A new poll has suggested that almost half of the British public believes that the police have a problem with antisemitism.
Left Foot Forward commissioned Savanta: ComRes to ask the public to what extent they thought that the police in general have a problem with antisemitism. 46 percent of respondents said that they did believe that the police have a problem with antisemitism, compared with 29 precent who said that they did not. A quarter of respondents said that they did not know.
Seventeen percent of respondents said that they thought that the police had a “significant” problem with antisemitism.
Geographically, 56 percent of Londoners – the highest proportion of any region – believed that police had a problem with antisemitism, with over half of respondents agreeing in Scotland, Wales and the North West.
Six in ten 2019 Labour and Liberal Democrat voters also agreed, compared to just over four in ten (42 percent) of Conservative voters.
Whilst concern about antisemitism in the police is high, concerns about problems with racism, sexism and class bias are even higher.
A spokesperson for the Home Office reportedly said: “We are clear that any form of prejudice in policing is unacceptable and the Government remains committed with police leaders to address these issues and keep our communities safe. Allegations of racism including antisemitism should be treated extremely seriously by the police and any allegations of misconduct aggravated by discrimination must be referred immediately to the IOPC [Independent Office for Police Conduct]. We are working closely with the police to deliver the diverse police workforce that our communities need.”
Campaign Against Antisemitism’s latest Antisemitism Barometer showed that 40 percent of British Jews do not believe that the police do enough to protect them. Still, the police are the most trusted branch of the criminal justice system among British Jews, with the courts and Crown Prosecution Service coming in for greater criticism.
A spokesperson for Campaign Against Antisemitism said: “These are sobering figures that tally extraordinarily closely with how the Jewish community itself feels about the police. Our research has shown that four in ten British Jews do not believe that the police do enough to protect them. Jewish confidence in the police is not helped by revelations of police officers affiliated to neo-Nazi groups or who participate in racist WhatsApp groups. Nor is it boosted by questionable policy decisions, such as the Met’s refusal to prohibit a second ‘Free Palestine’ convoy to drive through London earlier this year, even after the first convoy was involved in wholesale harassment of Jewish neighbourhoods and numerous antisemitic hate crimes.
“This poll shows that, while the Jewish community is indebted to our police forces for the immense good that they do, our concerns with shortcomings in British policing are registering with the wider public. We hope that this will lead to the changes we need.”
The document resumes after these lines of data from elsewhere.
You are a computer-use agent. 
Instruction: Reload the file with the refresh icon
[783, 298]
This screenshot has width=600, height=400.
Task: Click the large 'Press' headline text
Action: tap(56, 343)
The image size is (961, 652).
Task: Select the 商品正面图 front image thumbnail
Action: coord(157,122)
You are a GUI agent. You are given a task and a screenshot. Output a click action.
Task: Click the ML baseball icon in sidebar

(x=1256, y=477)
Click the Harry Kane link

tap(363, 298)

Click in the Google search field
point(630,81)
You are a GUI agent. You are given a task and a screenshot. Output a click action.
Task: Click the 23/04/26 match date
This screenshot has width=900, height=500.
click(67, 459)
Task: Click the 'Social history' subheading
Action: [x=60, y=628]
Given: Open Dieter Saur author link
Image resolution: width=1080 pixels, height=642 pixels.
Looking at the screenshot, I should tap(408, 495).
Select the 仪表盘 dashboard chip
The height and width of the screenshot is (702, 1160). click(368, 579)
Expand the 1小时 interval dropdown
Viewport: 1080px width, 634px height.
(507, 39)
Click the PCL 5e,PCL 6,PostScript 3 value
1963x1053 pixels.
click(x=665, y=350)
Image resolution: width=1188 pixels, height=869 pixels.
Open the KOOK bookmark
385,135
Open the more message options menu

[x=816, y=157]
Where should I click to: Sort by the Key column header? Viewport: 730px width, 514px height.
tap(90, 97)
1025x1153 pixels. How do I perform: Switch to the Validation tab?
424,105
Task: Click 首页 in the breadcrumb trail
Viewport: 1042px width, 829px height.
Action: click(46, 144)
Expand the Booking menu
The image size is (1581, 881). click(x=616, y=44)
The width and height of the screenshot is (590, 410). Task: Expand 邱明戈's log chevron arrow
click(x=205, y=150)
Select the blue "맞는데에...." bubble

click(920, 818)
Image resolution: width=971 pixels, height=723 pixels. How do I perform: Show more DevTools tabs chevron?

Recently, an officer in the Metropolitan Police was convicted and imprisoned for being a member of the banned neo-Nazi terrorist group National Action, while the Met is also investigating multiple police officers over their participation in antisemitic protests whilst in uniform.
Campaign Against Antisemitism’s analysis of Home Office statistics shows that an average of over three hate crimes are directed at Jews every single day in England and Wales, with Jews almost four times more likely to be targets of hate crimes than any other faith group.